» **To be done**: Which lines in the records below contain the word "each"? List them all.

» **Material for the task**:
# # # # # # #
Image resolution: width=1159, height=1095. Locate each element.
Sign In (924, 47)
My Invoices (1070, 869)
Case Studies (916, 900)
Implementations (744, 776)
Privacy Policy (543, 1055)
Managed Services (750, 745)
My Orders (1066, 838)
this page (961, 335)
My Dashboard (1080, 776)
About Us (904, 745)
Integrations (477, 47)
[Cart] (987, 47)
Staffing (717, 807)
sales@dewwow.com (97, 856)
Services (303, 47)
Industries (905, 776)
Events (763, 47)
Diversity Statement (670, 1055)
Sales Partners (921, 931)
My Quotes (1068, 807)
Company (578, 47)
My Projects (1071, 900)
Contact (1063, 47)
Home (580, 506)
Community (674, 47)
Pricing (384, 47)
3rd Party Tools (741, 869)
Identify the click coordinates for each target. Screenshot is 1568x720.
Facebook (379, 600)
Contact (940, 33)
# # # # # # #
» **Solution for this problem**:
Image resolution: width=1159, height=1095. Locate each element.
Identify the click coordinates for each target. Screenshot is 1568x720.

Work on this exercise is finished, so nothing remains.